La Asociación de Sordos de Honduras (ASH), organización representativa de la comunidad sorda hondureña, expresa su profunda preocupación y su enérgico rechazo ante la designación de una persona que no reúne las competencias profesionales necesarias para desempeñarse como intérprete de Lengua de Señas Hondureña (LESHO) en las transmisiones y actividades oficiales del Congreso Nacional de Honduras.
Esta situación no constituye una simple inconformidad sobre la calidad de un servicio. Se trata de una cuestión de derechos humanos, accesibilidad e igualdad de oportunidades para las personas Sordas. Cuando una institución pública asigna funciones de interpretación a personas que no cuentan con la formación, experiencia y competencias requeridas, limita el acceso efectivo de la comunidad sorda a la información pública y vulnera principios fundamentales reconocidos por la legislación nacional e internacional.

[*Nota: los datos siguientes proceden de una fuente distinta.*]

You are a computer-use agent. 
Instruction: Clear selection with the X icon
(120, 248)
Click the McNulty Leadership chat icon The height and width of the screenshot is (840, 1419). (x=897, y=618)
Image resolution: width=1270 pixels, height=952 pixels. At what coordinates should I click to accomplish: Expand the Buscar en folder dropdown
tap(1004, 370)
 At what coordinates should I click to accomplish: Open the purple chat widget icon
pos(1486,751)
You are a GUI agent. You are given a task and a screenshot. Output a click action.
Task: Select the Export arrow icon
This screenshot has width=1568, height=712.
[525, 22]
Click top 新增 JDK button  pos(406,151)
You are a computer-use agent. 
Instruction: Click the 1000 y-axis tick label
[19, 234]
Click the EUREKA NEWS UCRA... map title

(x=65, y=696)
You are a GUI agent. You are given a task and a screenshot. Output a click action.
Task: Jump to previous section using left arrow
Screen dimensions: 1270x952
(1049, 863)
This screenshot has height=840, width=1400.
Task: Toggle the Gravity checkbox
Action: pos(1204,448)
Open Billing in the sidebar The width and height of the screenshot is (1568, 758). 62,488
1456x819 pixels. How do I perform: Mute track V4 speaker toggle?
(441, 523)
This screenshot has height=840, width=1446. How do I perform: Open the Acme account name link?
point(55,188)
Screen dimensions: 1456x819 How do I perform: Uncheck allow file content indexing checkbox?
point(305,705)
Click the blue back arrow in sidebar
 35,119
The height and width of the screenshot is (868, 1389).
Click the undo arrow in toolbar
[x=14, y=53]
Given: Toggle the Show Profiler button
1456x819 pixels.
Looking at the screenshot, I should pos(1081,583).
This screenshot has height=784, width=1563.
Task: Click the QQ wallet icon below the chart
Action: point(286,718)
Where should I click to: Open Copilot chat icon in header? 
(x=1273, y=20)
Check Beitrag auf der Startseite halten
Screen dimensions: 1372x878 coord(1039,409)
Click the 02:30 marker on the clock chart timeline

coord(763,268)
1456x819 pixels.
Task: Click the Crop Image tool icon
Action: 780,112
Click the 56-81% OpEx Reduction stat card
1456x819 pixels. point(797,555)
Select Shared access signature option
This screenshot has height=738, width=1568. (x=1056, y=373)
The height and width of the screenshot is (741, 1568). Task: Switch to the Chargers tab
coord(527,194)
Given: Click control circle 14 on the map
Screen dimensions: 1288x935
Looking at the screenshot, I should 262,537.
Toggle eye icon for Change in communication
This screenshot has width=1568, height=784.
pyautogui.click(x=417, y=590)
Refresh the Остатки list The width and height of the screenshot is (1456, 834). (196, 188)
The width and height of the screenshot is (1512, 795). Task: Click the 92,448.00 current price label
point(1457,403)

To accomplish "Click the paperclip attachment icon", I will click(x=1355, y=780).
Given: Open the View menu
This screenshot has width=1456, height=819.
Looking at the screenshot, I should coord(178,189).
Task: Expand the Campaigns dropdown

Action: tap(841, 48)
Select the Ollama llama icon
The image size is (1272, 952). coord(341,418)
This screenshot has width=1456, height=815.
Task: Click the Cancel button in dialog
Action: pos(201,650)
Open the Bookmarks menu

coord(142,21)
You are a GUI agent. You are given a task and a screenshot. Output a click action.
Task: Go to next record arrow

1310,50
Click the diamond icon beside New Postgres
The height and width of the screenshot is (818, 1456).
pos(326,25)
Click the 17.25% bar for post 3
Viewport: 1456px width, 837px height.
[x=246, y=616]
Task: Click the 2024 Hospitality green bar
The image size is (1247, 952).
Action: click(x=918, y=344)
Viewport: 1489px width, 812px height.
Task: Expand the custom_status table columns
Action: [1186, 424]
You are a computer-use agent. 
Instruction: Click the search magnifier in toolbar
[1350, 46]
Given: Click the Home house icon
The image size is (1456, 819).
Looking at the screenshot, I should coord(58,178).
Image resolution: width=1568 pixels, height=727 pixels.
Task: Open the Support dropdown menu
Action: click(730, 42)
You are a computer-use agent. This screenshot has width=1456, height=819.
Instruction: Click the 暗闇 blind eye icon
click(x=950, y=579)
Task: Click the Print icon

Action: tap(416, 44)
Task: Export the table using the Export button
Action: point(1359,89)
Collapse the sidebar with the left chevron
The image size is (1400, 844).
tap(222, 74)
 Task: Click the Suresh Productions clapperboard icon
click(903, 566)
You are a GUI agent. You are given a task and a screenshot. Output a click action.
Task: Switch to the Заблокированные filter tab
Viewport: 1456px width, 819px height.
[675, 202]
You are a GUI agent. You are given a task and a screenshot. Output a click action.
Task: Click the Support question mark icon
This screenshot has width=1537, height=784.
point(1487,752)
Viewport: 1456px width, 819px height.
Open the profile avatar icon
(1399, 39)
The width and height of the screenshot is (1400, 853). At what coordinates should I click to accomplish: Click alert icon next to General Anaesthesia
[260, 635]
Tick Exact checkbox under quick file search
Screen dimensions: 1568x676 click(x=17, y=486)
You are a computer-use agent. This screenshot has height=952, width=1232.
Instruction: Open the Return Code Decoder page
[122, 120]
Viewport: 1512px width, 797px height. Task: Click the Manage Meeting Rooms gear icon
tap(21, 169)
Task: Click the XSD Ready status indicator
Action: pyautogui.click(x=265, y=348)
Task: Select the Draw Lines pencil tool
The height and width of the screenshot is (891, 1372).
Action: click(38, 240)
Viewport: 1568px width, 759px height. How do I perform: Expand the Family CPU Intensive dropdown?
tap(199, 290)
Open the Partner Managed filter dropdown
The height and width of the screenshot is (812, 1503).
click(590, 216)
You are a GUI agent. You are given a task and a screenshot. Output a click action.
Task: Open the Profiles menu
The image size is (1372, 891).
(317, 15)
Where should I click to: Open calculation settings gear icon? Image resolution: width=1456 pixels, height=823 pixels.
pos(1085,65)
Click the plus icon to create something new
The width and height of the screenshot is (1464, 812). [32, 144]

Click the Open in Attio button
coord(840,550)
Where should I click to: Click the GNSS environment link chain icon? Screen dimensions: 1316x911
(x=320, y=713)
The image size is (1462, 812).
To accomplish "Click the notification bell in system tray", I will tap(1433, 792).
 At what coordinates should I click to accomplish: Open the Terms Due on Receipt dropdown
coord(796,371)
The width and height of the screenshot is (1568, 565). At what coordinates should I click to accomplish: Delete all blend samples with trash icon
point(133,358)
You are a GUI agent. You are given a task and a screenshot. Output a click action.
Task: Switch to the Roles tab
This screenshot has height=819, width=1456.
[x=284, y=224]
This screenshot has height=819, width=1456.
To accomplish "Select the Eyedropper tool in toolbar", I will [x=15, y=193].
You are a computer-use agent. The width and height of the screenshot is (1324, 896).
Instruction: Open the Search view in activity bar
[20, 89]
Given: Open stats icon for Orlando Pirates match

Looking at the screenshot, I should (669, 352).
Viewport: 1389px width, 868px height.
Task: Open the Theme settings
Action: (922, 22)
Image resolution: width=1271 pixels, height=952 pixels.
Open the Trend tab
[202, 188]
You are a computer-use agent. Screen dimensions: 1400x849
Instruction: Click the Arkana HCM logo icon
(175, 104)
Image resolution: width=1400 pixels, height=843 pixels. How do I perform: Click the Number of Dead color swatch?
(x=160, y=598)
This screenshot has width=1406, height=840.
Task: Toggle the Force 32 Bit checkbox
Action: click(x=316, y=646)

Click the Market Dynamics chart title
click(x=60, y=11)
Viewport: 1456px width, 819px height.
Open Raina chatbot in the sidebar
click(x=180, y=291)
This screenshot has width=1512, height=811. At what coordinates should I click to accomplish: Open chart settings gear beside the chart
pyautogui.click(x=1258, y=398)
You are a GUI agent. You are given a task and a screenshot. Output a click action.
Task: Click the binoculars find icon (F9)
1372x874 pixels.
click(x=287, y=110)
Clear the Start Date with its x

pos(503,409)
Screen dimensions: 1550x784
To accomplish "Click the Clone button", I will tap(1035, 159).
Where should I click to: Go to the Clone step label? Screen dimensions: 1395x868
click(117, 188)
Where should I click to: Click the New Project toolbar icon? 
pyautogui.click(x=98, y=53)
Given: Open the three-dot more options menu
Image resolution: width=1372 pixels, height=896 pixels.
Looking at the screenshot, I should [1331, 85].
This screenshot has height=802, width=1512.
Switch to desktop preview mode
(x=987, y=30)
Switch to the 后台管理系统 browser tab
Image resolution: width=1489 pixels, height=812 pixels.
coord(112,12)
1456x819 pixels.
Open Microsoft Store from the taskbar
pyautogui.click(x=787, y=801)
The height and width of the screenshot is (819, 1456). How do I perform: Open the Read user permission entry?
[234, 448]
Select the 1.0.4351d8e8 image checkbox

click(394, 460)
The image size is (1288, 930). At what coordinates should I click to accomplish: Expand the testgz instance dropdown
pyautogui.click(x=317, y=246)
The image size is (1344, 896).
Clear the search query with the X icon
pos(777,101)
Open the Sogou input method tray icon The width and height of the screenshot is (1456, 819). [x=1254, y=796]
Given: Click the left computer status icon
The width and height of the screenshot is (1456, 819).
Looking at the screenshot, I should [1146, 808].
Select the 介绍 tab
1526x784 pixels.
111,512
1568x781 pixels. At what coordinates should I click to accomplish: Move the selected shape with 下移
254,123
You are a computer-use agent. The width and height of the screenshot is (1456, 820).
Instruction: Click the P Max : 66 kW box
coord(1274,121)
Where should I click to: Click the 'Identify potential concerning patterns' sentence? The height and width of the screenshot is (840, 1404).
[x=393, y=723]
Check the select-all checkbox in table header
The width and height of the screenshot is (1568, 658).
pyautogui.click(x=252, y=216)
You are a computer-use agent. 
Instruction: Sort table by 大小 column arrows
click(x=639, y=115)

La accesibilidad no se garantiza únicamente colocando a una persona frente a una cámara realizando señas.
La accesibilidad se materializa cuando la información es transmitida de manera clara, completa, precisa y culturalmente pertinente mediante intérpretes debidamente capacitados. Una interpretación deficiente genera barreras de comunicación, desinformación y exclusión. La Ley de la Lengua de Señas Hondureña (LESHO), Decreto No. 321-2013, reconoce la Lengua de Señas Hondureña como la lengua natural de las personas Sordas hondureñas y establece la obligación de promover las condiciones necesarias para garantizar su uso efectivo en los diferentes ámbitos de la vida nacional.
Asimismo, la Ley de Equidad y Desarrollo Integral para las Personas con Discapacidad establece que las personas con discapacidad gozan plenamente de todos los derechos inherentes a la dignidad humana y obliga a las instituciones públicas a garantizar el acceso a la información y a las comunicaciones mediante mecanismos adecuados que respondan a las necesidades de cada población.